The human body is always attempting to maintain a stable and constant environment. This is also known as homeostasis. It is good that we don't have to worry about controlling our heart rate, body temperature, or digestion, but when it comes to getting into shape, we have to overcome homeostasis because our bodies attempt to stay where they are and they don't like it when we rock the boat.
There are 4 variables involved in the overload principle when developing a conditioning program. They are frequency, mode, duration, and intensity. The proper use of these components can help you overload your body and overcome homeostasis.
Frequency- This is the first component and obviously refers to how often one engages in a particular exercise or activity. The minimum frequency should be 3 times a week if you want to get results and improve. Many people work out 4-6 times a week depending on their time commitments, goals, and the exercise they participate in, which leads to the next variable, which is mode.
Mode- Is the type of activity you choose to participate in and could include things like running, swimming, yoga, weight lifting, etc. Your body will require more time to recover from more intense activities, but easier activities like walking can be done daily without any problem.
Duration- This is the length of time that one spends performing an exercise. Any amount of cardio or aerobic activity is good, but if someone really wants to start burning fat as a fuel source, it is ideal if they exercise for over 40 minutes. Resistance training is a different story. I think a person can get a great workout in half an hour or less, and they don't need to spend all day in the gym. One thing that will determine how long you exercise is the last variable of intensity.
Intensity- Of all the variables, this one is often said to be the most important. The intensity is the amount of energy you expend while exercising and is what really determines your results.
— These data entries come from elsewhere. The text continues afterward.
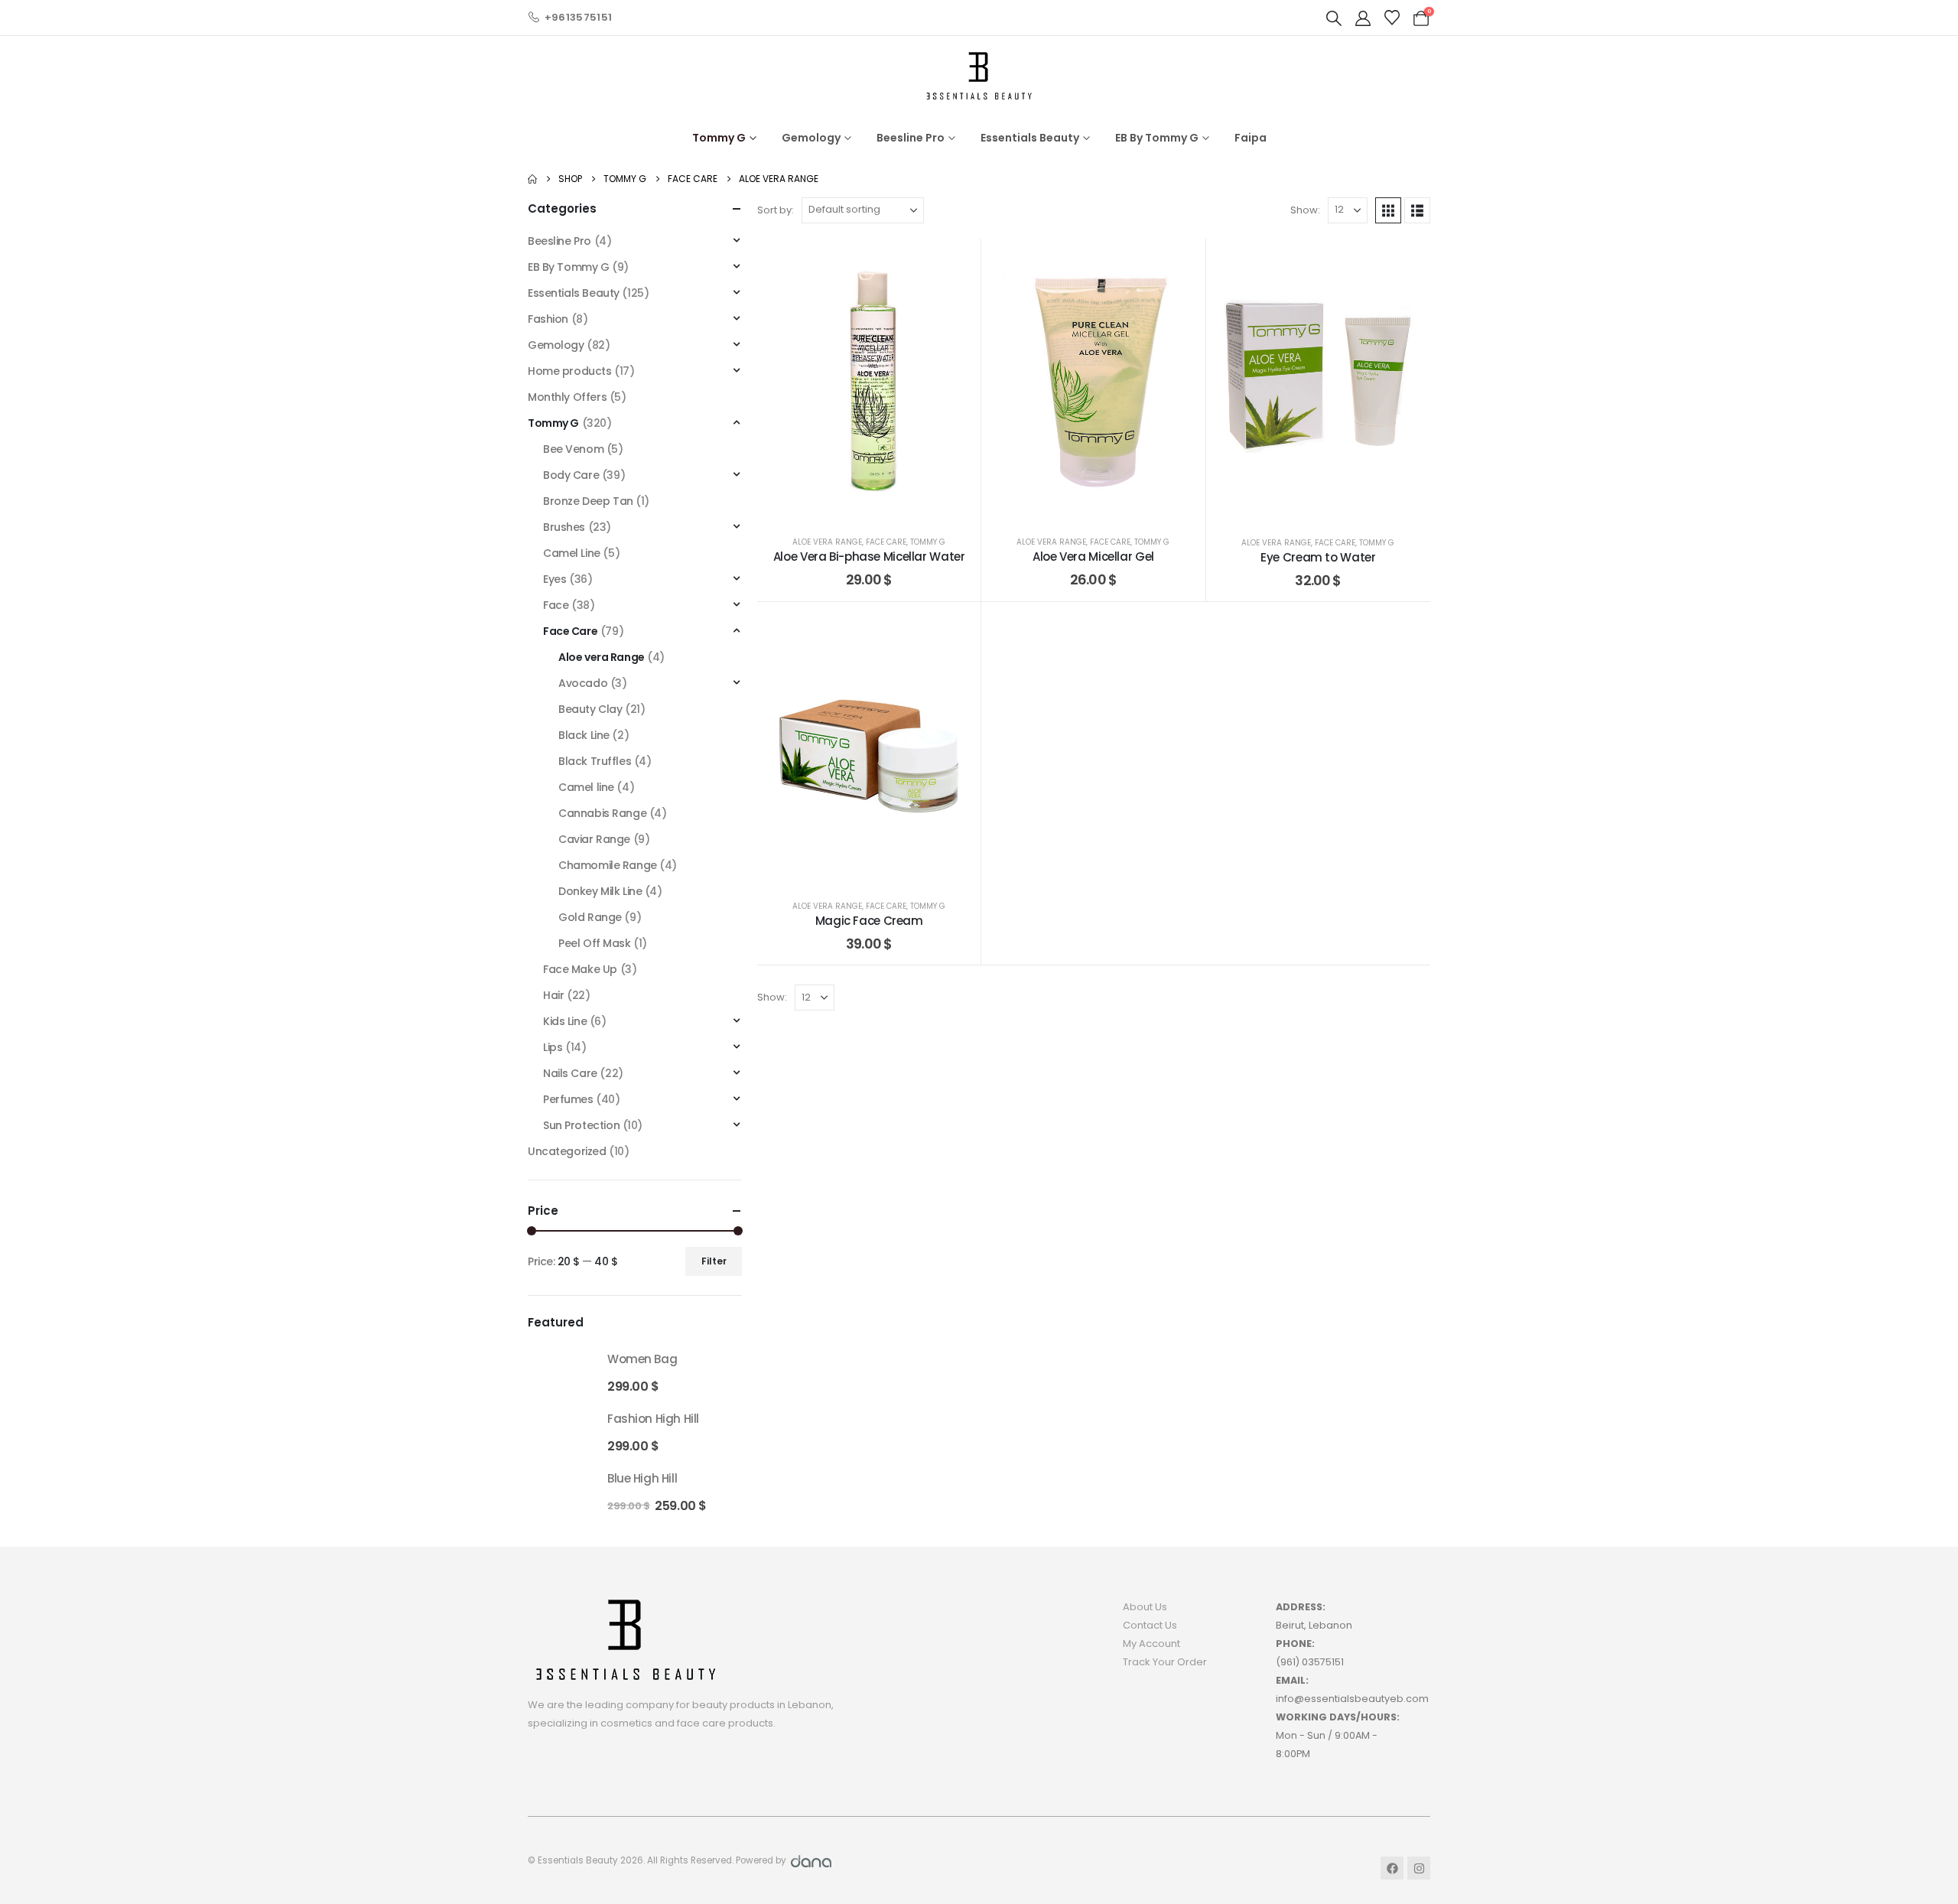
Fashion (548, 319)
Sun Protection (581, 1125)
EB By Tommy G (1157, 137)
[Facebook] (1392, 1868)
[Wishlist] (1392, 17)
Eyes (554, 579)
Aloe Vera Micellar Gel (1093, 556)
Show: (1305, 210)
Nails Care (570, 1073)
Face (555, 605)
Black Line (584, 735)
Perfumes (568, 1099)
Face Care (886, 542)
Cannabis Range (602, 813)
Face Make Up (580, 969)
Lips (552, 1047)
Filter (714, 1261)
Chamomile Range (607, 865)
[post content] (869, 380)
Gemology (811, 137)
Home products (570, 371)
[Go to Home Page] (532, 179)
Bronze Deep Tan (588, 501)
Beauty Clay (590, 709)
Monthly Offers (567, 397)
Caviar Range (594, 839)
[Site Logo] (979, 75)
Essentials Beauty (1030, 137)
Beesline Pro (911, 137)
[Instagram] (1418, 1868)
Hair (553, 995)
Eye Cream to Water (1317, 557)
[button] (1334, 18)
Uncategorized (567, 1151)
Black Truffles (594, 761)
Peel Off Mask (594, 943)
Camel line (586, 787)
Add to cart (915, 505)
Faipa (1250, 137)
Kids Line (565, 1021)
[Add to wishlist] (957, 261)
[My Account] (1363, 18)
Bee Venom (573, 449)
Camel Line (571, 553)
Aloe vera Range (827, 542)
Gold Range (590, 917)
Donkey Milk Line (600, 891)
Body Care (571, 475)
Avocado (582, 683)
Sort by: (775, 210)
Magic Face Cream (869, 921)
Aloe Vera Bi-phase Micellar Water (869, 556)
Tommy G (719, 137)
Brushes (564, 527)
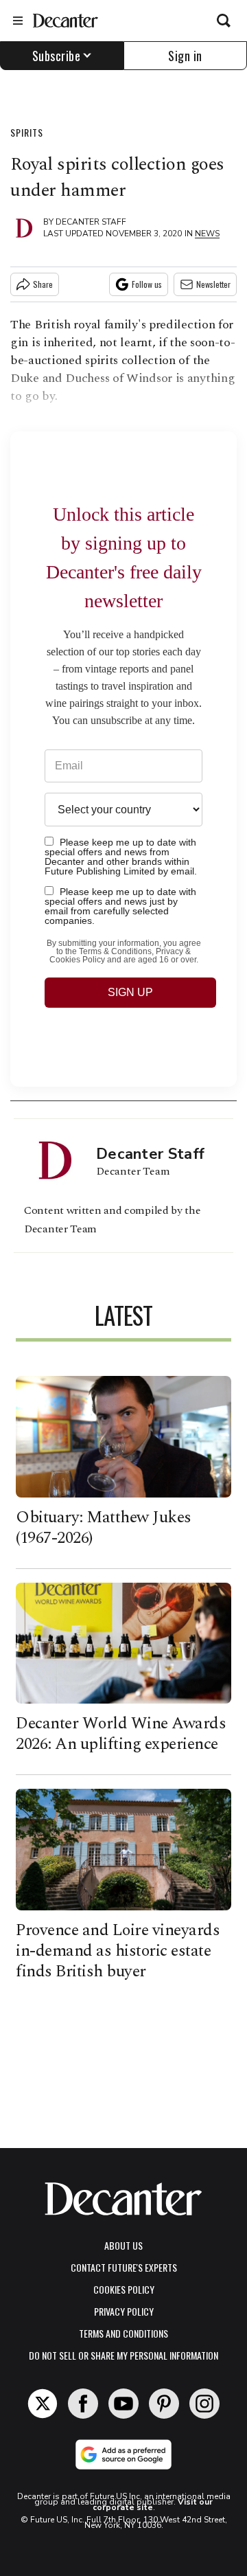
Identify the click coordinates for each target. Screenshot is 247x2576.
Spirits (26, 132)
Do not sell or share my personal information (123, 2355)
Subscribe (56, 56)
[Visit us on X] (42, 2403)
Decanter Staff (91, 221)
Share (43, 284)
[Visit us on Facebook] (83, 2403)
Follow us (147, 284)
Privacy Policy (124, 2311)
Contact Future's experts (124, 2267)
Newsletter (213, 284)
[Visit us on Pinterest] (164, 2403)
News (207, 233)
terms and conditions (123, 2333)
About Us (123, 2245)
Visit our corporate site (153, 2504)
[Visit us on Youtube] (123, 2403)
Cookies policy (123, 2289)
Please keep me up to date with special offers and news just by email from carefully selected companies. (120, 905)
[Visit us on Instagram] (204, 2403)
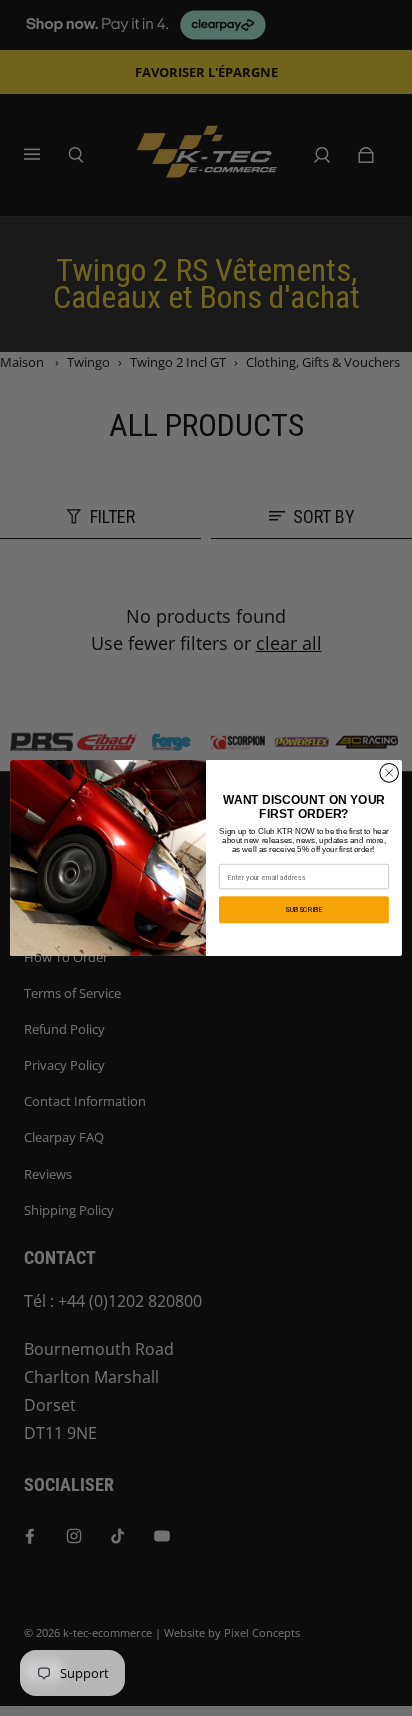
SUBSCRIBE (304, 910)
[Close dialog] (389, 773)
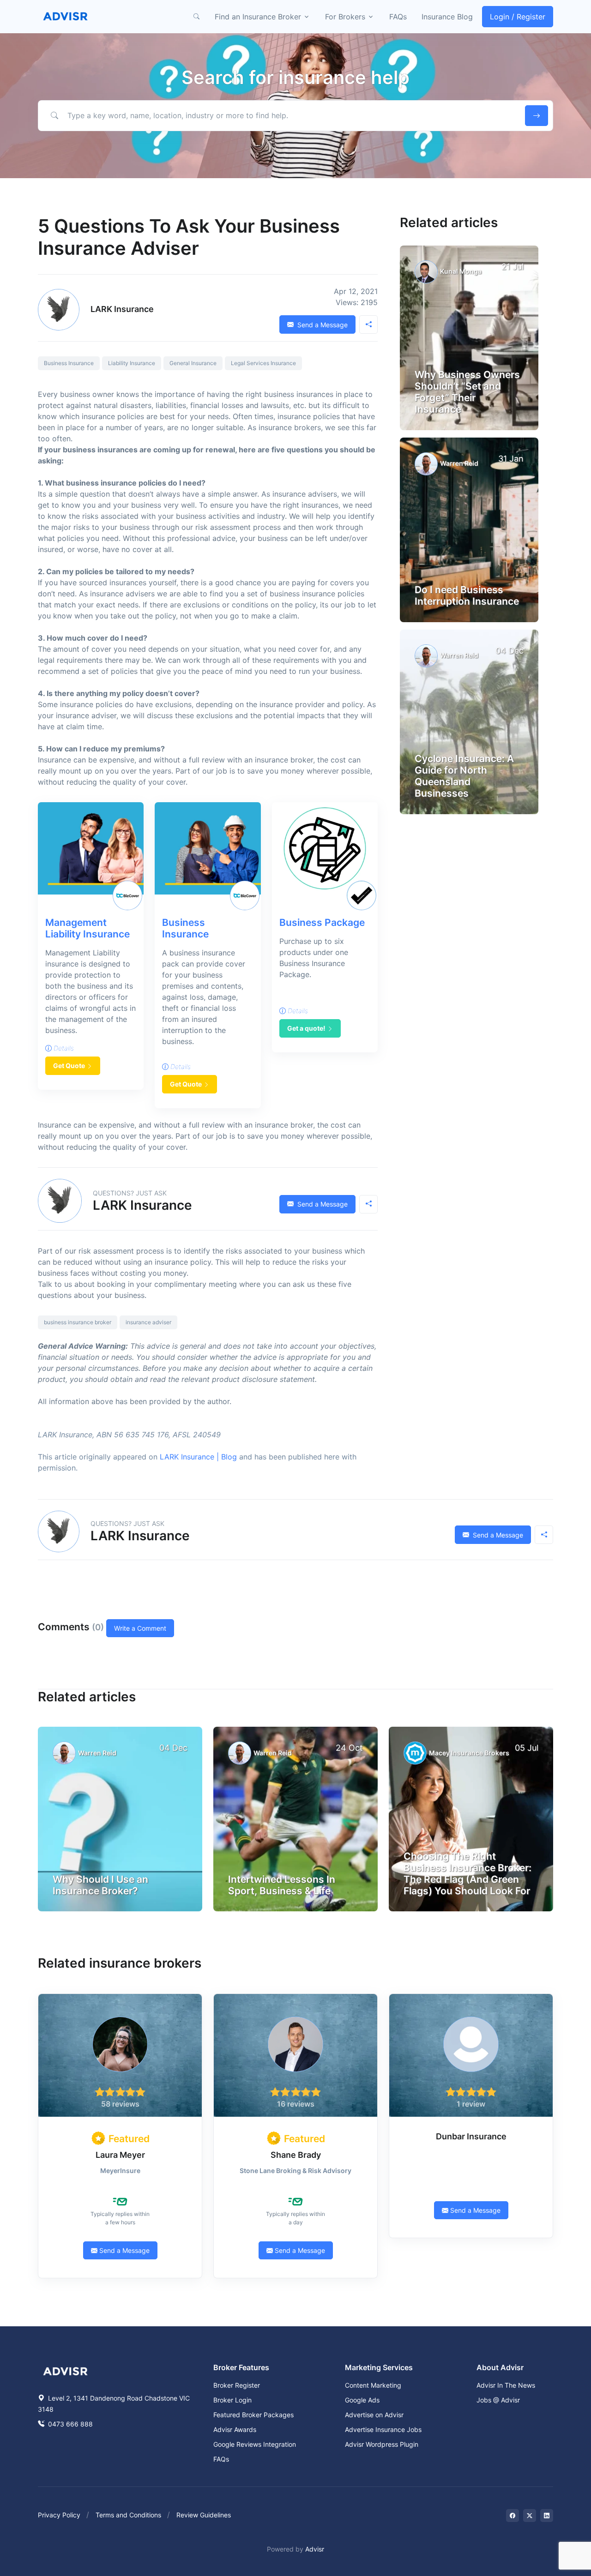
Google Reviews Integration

You can walk at a snails pace on a treadmill for hours without accomplishing much. If you don't exert yourself to the point of sweating or increasing your heart rate, then your intensity is too low. Intensity can be determined by measuring your heart rate. Obviously, if someone is a beginner or getting back into shape, they will want to ease into it and gradually build up their intensity to avoid injury. When you work out, make sure you are not just doing the exact same thing each session. If your body has adapted to your usual routine, then you may want to bump up the intensity to get better results.
When you design an exercise program, make sure and choose activities that you enjoy so you will stick with them, but you will also want to take into account the above principles in order to get the most of your workout.